Mi lenguaje procura ser respetuoso con los combatientes y sus organizaciones. En el capítulo sobre los intelectuales me abstuve de exponer más frontalmente a los difusores de los lugares comunes y esquemas mentales que critico pues son signos de su época y hay que evitar el anacronismo. Pero, como dijo Fernando González, no se trata de andar repartiendo la razón y por ello el texto es, de principio a fin, una toma de posición. Las poses de corrección política carecen de interés para mí y deberían ofender al público inteligente. Una parte del léxico que uso es técnico, pero no quería fatigar con excesos teóricos; para eso está mi libro Guerra civil posmoderna (Siglo del Hombre — Universidad EAFIT — Universidad de Antioquia, 2009).
Aunque se titula Las ideas en la guerra, este libro no refleja con precisión esa promesa. La tarea está a medio hacer.
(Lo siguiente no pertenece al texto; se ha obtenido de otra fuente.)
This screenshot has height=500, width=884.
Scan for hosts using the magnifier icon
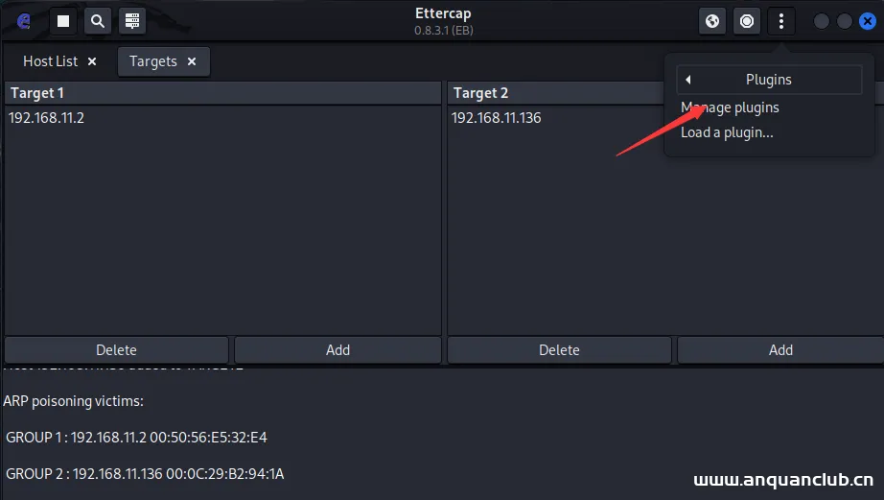coord(98,21)
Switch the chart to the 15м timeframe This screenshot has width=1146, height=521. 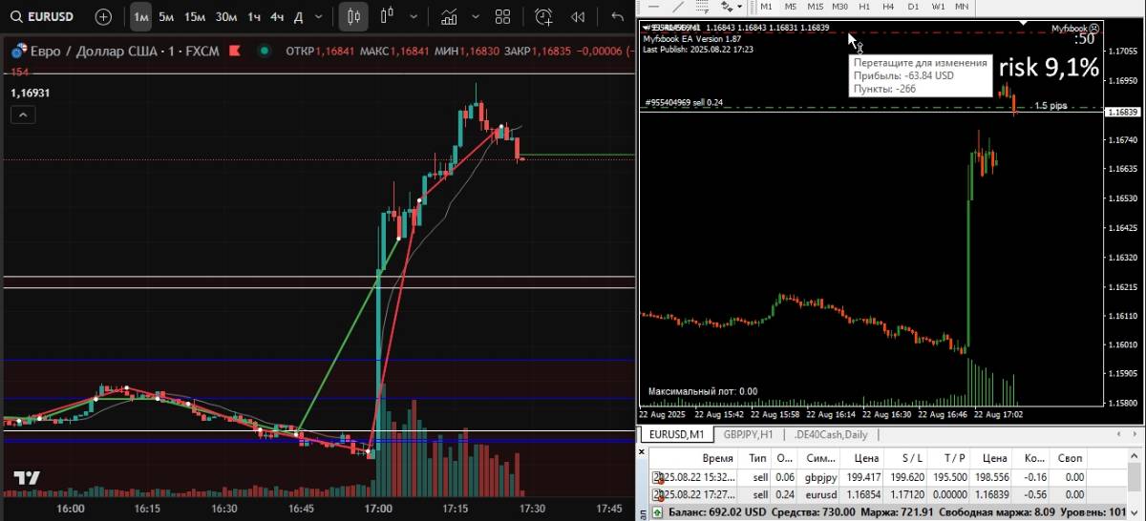coord(195,16)
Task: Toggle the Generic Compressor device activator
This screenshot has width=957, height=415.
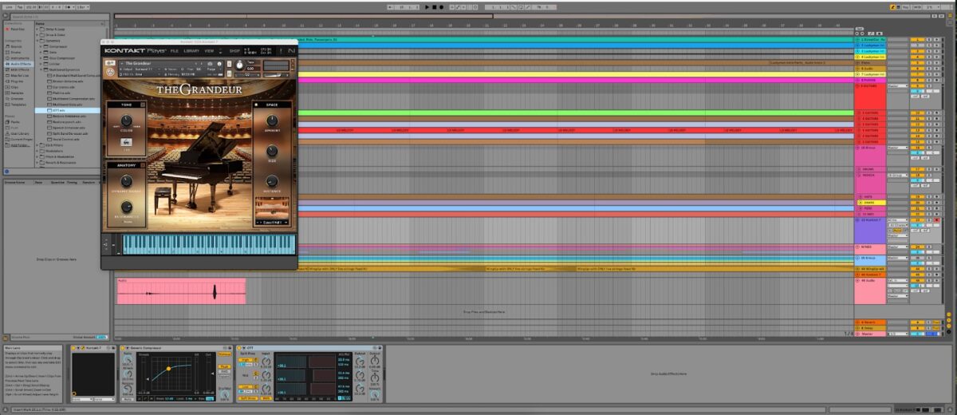Action: pyautogui.click(x=122, y=349)
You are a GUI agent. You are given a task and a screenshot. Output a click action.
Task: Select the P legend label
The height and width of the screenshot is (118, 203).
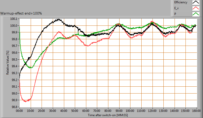click(175, 14)
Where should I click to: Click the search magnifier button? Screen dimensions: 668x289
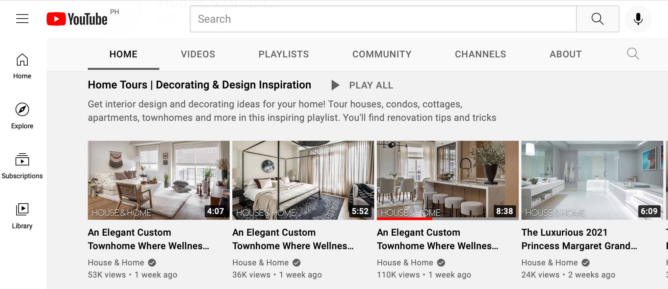tap(597, 19)
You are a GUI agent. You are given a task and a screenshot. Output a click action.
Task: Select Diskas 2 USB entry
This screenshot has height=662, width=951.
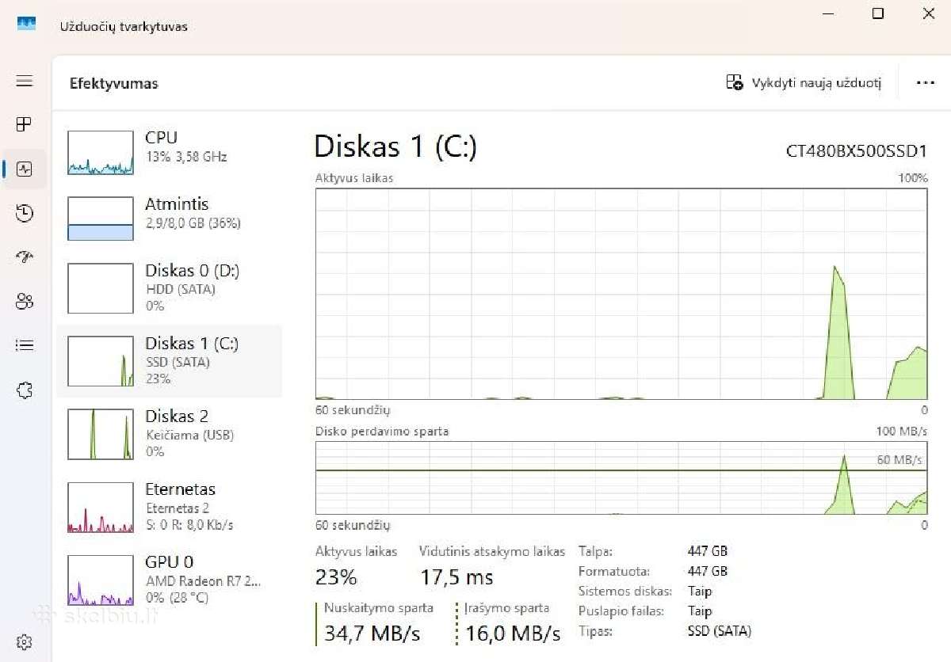pos(170,434)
Se requiere una investigación más profunda sobre el papel de los medios de comunicación y el de la Iglesia católica, que cuenta con inicios prometedores en los trabajos de Jorge Iván Bonilla y Fernán González, entre otros. Se han estudiado poco los actores internacionales no estatales, cómo y por qué se involucraron algunos en nuestra guerra, repartiendo simpatías y condenas, y otros ayudando en soluciones. No me detengo en el paramilitarismo; es probable que alguien encuentre ideas donde yo solo he visto actos existenciales y reactivos.